Limitations arise in a sensor arrangement in which three oxygen sensors are provided in the engine exhaust gas path including a first sensor between the engine and the pup converter for engine air/fuel ratio control, a second sensor between the pup and conventional converter for pup converter diagnostics, and a third sensor downstream of the conventional converter for converter diagnostics. Specifically, the first sensor output voltage will oscillate between a rich and lean voltage responsive to normal closed-loop engine control activity. The second sensor output voltage will, due to the oxygen storage capacity of a "healthy" pup converter, oscillate very little, remaining at a substantially steady value. The third sensor output voltage will likewise appear as a substantially steady value with very little oscillation. While the inactivity of the second signal indicates normal oxygen storage capacity in the pup converter, and thus may be used for comparison to the first signal to diagnose the pup converter, the insignificant change in sensor output signal between the second and third sensors provides virtually no measure of the oxygen storage capacity of the conventional converter.
Furthermore, it is desirable to locate the pup converter as close to the engine as possible to maximize heat transfer to the catalyst thereof.

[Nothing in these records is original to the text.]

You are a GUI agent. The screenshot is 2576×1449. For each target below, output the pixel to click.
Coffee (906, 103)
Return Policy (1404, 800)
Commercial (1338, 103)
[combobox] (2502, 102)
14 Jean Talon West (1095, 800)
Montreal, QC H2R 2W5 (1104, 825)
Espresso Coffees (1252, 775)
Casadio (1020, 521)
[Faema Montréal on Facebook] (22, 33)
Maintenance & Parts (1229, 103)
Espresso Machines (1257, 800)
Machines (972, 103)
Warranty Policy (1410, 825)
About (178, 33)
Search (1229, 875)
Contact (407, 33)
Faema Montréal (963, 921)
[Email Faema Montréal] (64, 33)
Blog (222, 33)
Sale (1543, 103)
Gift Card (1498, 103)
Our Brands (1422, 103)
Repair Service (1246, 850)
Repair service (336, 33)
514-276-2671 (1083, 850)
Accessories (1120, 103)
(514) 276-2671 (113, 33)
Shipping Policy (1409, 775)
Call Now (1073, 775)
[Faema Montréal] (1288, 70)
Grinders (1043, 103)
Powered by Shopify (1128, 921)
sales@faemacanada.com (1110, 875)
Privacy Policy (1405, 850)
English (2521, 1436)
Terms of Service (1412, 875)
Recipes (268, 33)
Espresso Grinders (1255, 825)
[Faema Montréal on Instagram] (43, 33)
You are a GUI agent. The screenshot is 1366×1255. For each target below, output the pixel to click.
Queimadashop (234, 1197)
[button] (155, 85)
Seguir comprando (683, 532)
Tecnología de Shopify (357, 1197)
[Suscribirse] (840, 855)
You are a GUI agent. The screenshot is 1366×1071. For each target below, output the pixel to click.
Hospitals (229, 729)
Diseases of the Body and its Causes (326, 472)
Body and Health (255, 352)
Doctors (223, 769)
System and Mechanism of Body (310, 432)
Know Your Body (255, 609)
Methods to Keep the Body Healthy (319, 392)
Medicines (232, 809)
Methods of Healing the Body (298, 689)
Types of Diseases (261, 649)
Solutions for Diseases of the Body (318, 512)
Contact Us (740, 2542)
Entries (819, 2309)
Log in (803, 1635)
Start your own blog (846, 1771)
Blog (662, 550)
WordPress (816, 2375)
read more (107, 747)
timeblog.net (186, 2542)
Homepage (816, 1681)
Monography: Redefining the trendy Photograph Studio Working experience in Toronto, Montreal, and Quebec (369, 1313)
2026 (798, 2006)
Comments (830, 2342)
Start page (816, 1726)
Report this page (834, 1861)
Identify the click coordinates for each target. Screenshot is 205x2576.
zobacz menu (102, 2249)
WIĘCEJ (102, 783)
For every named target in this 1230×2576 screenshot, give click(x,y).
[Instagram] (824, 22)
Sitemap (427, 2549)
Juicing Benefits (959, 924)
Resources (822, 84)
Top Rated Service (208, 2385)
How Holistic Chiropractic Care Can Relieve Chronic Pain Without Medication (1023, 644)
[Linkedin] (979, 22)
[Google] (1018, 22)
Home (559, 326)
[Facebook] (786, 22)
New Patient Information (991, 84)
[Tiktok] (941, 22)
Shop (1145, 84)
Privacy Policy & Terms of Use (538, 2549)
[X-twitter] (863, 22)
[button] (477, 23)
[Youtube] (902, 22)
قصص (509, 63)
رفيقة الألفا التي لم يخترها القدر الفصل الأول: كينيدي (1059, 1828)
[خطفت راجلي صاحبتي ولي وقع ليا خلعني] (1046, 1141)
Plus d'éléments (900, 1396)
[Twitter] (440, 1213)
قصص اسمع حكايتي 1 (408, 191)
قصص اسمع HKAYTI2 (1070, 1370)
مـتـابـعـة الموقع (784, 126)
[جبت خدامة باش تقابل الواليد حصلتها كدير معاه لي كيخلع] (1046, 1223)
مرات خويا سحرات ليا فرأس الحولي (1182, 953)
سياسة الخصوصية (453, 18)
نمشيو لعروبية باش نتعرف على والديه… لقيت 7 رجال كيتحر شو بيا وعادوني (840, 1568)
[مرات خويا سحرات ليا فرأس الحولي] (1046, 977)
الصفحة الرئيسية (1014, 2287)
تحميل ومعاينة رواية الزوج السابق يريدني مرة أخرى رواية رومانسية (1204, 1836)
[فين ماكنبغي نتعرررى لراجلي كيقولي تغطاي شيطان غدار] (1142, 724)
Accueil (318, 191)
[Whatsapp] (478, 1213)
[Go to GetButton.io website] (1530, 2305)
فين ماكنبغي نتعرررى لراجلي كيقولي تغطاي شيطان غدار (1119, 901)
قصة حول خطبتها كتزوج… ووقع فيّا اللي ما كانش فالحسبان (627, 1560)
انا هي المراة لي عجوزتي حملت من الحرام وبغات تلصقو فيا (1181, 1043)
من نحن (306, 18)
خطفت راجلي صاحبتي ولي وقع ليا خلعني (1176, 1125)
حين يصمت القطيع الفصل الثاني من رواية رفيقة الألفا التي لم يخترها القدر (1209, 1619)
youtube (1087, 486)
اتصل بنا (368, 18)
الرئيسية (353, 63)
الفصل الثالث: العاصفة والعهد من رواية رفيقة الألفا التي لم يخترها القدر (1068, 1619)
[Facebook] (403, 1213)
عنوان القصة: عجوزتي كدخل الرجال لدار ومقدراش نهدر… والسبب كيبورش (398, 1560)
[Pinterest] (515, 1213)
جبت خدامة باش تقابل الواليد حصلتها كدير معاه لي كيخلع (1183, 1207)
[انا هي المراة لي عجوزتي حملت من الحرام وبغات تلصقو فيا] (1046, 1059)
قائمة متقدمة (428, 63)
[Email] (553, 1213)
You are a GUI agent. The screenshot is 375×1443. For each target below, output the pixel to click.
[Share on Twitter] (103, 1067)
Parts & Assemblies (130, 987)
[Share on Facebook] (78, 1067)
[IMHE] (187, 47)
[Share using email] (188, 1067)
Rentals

Such proximity to the engine leaves little room for locating an oxygen sensor between the pup converter and the engine for traditional engine air/fuel ratio control. Furthermore, if room is found for location of that oxygen sensor upstream of the pup converter, it may be positioned so as to provide a poor indication of overall engine air/fuel ratio. For example, if the sensor is located in or closer to an exhaust manifold of one bank of an engine having a plurality of cylinder banks, or is located so close to the engine that proper mixing of individual cylinder exhaust has not yet occurred, the accuracy of the sensor in indicating overall engine air/fuel ratio may be decreased, leading to loss of air/fuel ratio control accuracy.
It would therefore be desirable to provide for monitoring of both the pup and conventional catalytic converters while providing for precise engine air/fuel ratio control.